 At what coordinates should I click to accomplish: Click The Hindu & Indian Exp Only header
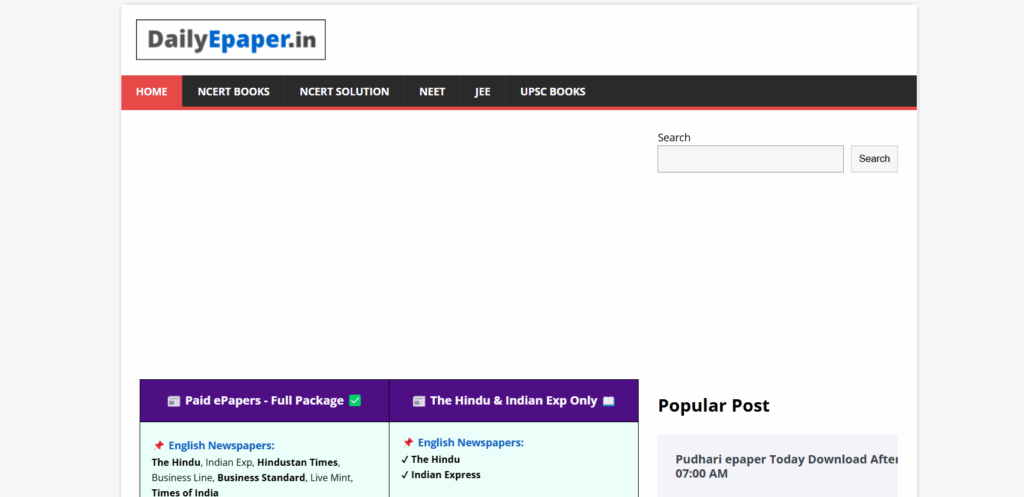point(513,401)
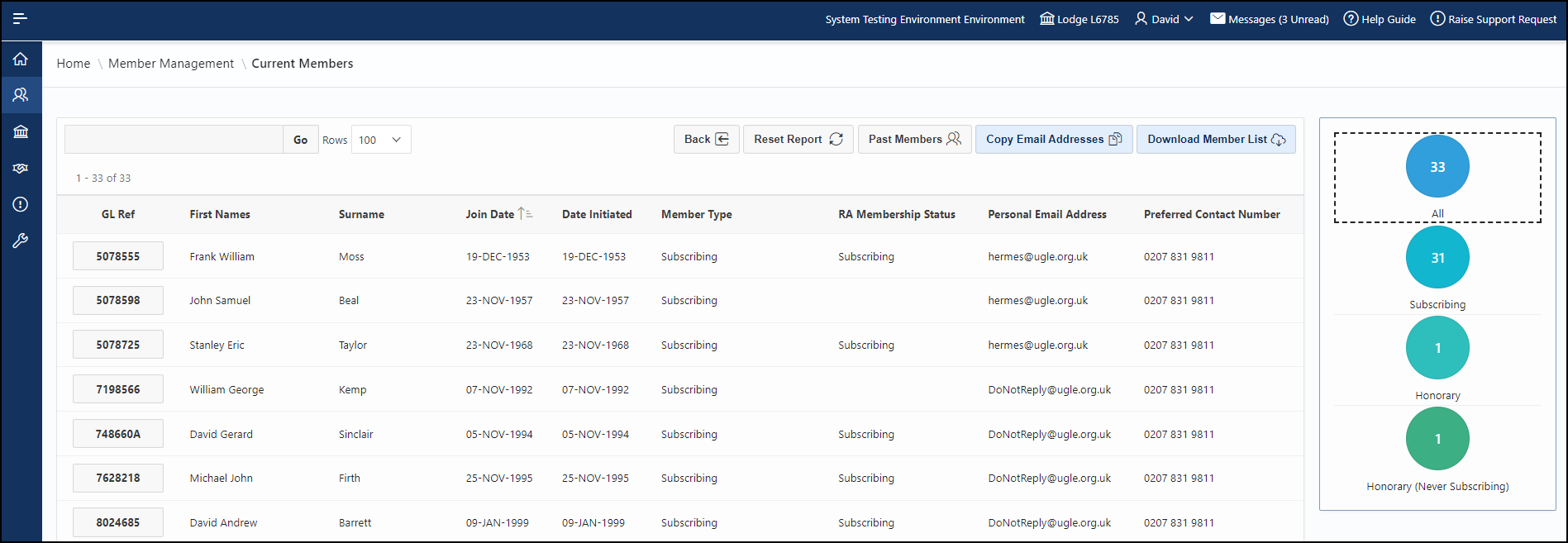Screen dimensions: 1568x543
Task: Click the Lodge building sidebar icon
Action: [x=21, y=131]
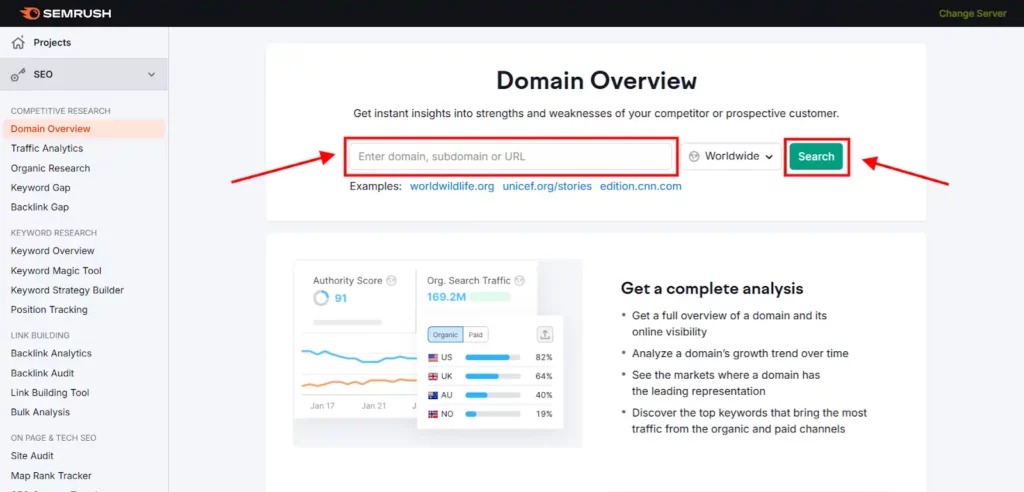Toggle to Paid in the preview card
The image size is (1024, 492).
click(x=477, y=335)
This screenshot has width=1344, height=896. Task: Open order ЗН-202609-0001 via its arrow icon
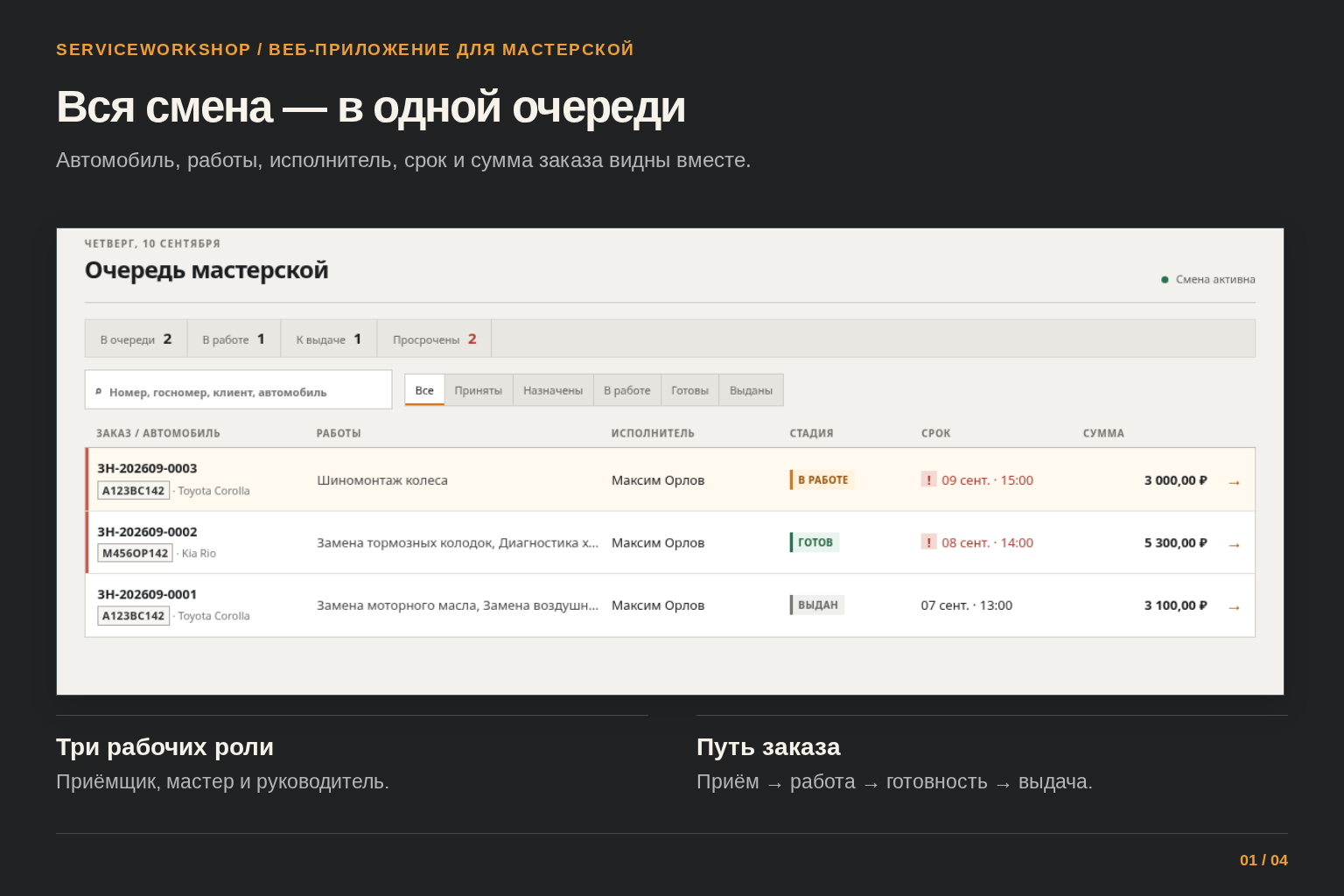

▶ _YOUR INSTRUCTIONS_
I'd like every record transcribed exactly, with no pictures carried over.

▶ _RESPONSE FOR THIS EXERCISE_
 At what coordinates should I click to accomplish: Click The Hindu & Indian Exp Only header
point(513,401)
Screen dimensions: 1568x543
Task: Click the Lodge building sidebar icon
Action: [x=21, y=131]
Toggle to Paid in the preview card
The image size is (1024, 492).
click(x=477, y=335)
This screenshot has width=1344, height=896. Task: Open order ЗН-202609-0001 via its arrow icon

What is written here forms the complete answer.